↓
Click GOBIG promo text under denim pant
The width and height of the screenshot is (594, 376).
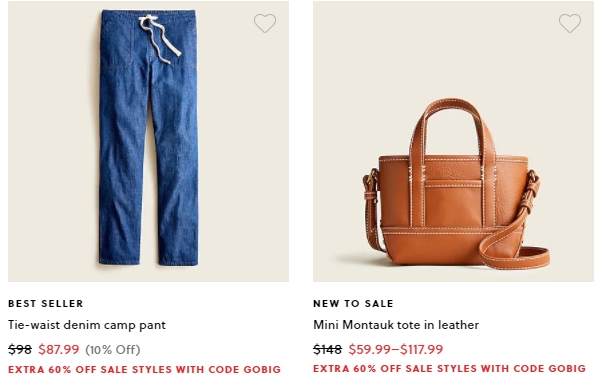click(144, 369)
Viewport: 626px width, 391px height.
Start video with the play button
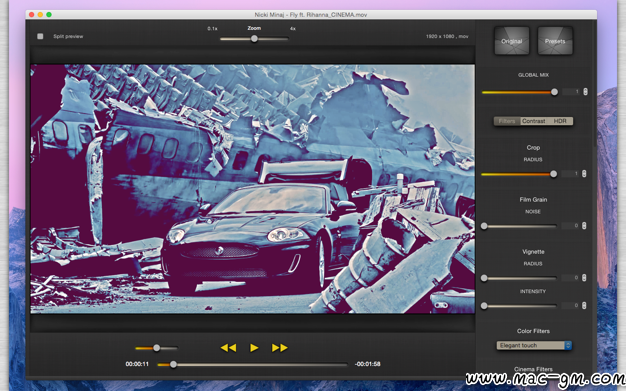point(254,348)
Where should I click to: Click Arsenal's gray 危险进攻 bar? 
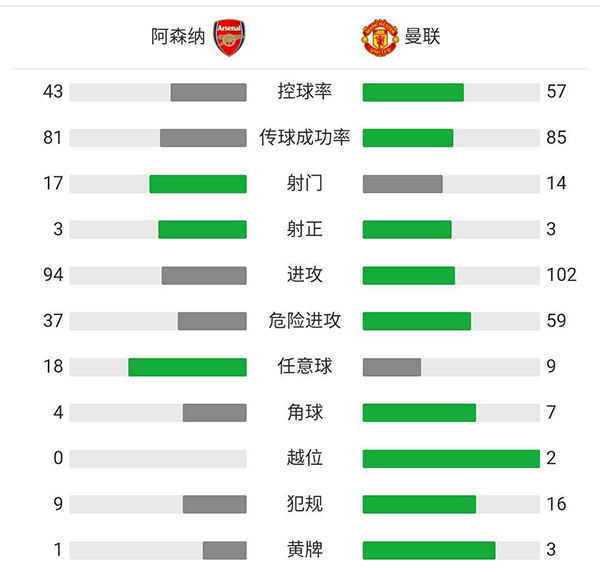tap(212, 321)
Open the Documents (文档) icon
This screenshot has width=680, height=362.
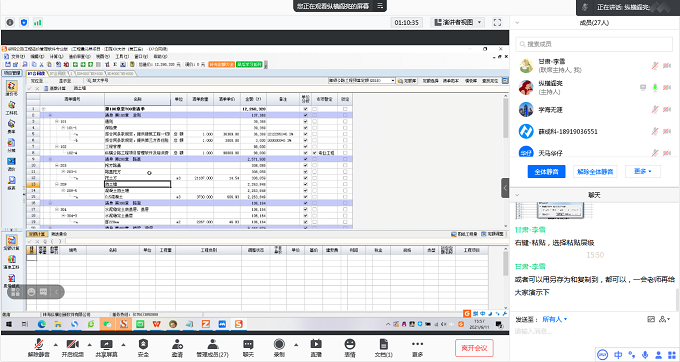click(383, 348)
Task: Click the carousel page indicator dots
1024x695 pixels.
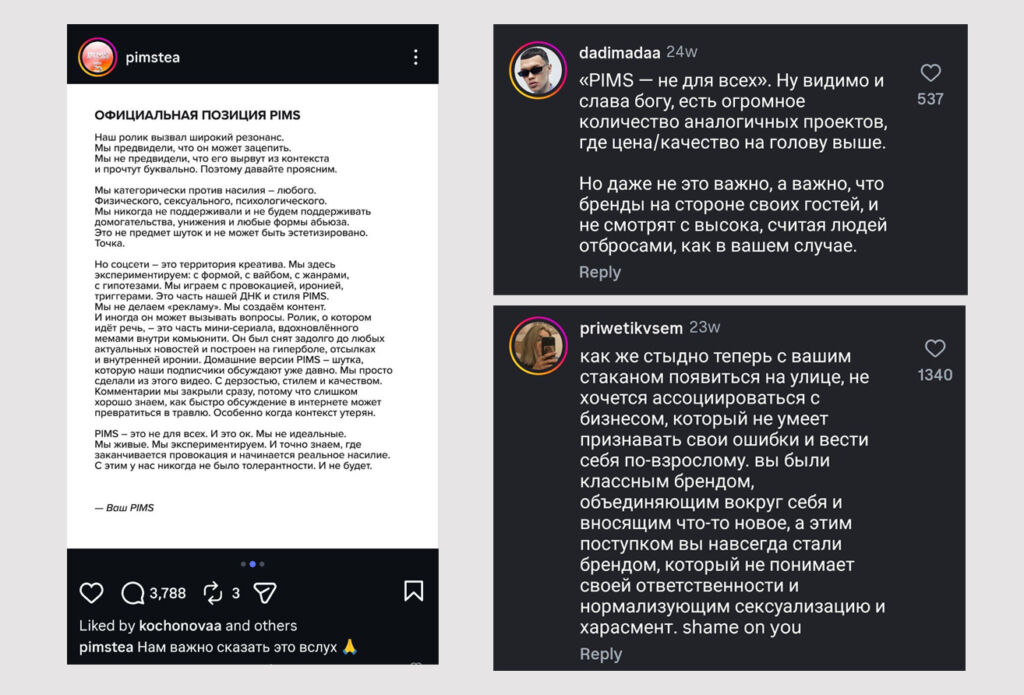Action: coord(252,564)
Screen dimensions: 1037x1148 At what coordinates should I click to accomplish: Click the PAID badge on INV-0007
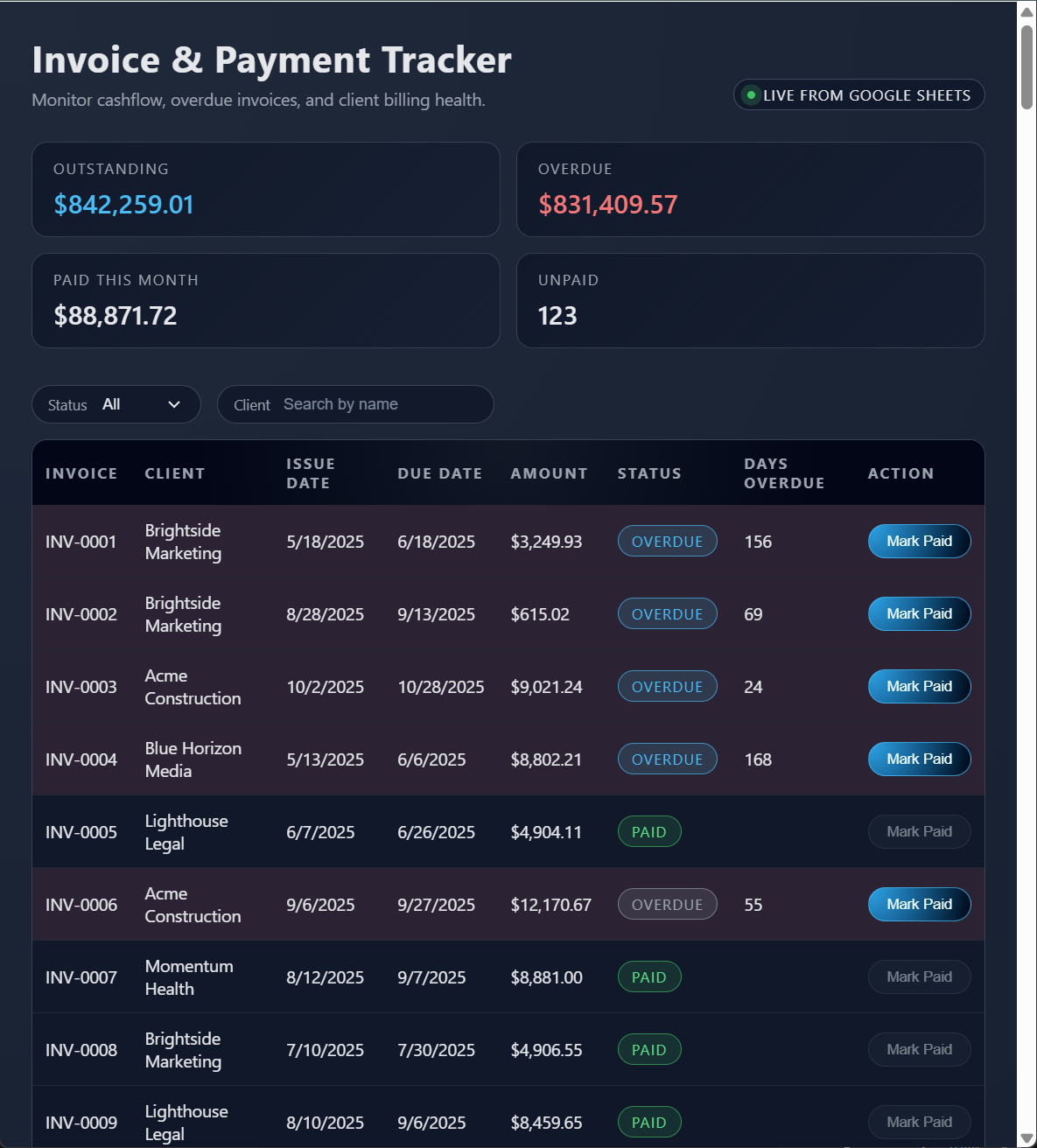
↑
● **INSTRUCTIONS TO FOLLOW**
Omit pictures; set down the rest of the material word for word.

● **ANSWER FOR THIS EXERCISE**
Click GOBIG promo text under denim pant
The width and height of the screenshot is (594, 376).
click(144, 369)
Viewport: 626px width, 391px height.
Start video with the play button
point(254,348)
Where should I click to: Click Arsenal's gray 危险进攻 bar? 
tap(212, 321)
Open the Documents (文档) icon
This screenshot has width=680, height=362.
click(383, 348)
Task: Click the carousel page indicator dots
1024x695 pixels.
Action: coord(252,564)
Screen dimensions: 1037x1148 At what coordinates should I click to accomplish: Click the PAID badge on INV-0007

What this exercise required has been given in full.